**WHAT TO DO**
Count the lines below that contain the string "CIĘŻKA" and give only that number.

**DATA FOR THE TASK**
---+---

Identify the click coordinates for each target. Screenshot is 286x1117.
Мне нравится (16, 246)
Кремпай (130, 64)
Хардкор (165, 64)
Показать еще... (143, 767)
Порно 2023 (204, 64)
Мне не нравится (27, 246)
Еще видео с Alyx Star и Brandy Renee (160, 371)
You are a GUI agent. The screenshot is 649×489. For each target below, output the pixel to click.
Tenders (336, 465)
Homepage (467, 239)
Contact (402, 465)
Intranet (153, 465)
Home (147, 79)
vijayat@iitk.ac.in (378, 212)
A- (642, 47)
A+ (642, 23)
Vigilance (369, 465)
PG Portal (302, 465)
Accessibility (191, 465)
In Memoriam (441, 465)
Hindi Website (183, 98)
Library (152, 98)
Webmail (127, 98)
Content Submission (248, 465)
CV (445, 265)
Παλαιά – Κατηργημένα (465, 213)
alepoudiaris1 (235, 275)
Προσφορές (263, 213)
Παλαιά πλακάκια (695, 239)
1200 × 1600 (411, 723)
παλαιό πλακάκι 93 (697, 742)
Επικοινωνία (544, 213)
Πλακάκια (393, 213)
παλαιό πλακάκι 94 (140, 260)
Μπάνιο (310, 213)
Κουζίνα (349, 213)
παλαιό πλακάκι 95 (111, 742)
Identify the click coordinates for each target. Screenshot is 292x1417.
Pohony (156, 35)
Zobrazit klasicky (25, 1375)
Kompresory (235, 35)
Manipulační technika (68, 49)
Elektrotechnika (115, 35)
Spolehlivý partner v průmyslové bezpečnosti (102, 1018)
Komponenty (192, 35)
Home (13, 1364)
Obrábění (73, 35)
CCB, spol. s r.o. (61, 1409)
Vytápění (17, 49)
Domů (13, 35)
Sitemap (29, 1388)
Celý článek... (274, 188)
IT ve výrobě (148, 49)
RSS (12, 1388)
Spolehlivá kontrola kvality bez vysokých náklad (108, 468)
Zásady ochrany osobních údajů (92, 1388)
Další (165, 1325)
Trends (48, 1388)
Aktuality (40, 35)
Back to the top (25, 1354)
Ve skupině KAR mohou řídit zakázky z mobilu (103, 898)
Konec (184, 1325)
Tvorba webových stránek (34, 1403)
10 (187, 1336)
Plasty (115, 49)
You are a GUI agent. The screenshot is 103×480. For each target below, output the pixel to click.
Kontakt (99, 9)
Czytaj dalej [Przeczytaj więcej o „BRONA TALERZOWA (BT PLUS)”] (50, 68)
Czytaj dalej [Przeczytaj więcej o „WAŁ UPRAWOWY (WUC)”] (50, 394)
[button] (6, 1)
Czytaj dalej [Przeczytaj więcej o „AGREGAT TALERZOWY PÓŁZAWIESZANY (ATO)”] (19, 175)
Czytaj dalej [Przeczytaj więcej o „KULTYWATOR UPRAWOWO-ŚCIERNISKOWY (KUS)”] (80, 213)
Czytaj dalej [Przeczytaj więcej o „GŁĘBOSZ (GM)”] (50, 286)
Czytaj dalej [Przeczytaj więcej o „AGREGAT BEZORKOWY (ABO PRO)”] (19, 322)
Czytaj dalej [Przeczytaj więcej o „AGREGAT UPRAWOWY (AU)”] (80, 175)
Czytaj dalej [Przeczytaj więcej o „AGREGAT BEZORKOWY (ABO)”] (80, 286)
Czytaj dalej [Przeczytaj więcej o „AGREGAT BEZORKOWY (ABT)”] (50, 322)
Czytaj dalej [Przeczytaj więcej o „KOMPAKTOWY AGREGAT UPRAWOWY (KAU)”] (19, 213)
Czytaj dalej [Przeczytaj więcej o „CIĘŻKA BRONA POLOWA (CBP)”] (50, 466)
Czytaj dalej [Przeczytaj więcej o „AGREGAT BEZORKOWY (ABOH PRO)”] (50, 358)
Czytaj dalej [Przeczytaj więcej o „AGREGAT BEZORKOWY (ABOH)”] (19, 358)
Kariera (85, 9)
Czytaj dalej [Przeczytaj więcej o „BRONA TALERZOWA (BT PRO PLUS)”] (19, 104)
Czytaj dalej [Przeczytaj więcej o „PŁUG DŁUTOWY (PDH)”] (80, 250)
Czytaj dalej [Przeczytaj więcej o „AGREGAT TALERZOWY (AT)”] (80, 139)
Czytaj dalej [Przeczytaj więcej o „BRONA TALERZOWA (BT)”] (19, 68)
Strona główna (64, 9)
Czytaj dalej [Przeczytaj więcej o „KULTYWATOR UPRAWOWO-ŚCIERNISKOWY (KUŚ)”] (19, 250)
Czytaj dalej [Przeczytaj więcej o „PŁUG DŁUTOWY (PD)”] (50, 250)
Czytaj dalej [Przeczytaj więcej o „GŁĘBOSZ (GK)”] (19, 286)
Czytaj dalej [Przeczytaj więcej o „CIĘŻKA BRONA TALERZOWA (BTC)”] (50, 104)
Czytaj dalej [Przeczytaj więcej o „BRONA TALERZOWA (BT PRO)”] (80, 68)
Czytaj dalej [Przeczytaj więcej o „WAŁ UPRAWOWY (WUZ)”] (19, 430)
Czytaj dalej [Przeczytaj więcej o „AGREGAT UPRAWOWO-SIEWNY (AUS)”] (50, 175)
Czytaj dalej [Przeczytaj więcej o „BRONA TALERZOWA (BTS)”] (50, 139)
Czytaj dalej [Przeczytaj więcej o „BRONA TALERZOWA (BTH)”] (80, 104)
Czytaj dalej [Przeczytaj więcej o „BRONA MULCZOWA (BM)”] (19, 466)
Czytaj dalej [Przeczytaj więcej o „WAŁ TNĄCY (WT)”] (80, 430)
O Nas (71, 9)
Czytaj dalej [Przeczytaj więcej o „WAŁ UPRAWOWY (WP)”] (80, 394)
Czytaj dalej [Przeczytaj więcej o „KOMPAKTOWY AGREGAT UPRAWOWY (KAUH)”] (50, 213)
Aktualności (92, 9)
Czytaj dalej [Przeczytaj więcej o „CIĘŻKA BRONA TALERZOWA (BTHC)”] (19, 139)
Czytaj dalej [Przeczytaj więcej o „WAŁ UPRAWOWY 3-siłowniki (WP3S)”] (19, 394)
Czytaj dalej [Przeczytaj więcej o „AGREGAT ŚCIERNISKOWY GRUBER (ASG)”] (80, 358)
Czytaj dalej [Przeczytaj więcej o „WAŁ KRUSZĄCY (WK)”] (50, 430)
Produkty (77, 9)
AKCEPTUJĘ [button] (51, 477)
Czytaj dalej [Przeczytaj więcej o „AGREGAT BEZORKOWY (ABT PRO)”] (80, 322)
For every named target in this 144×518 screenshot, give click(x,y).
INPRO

---+---

**RESPONSE BELOW**
3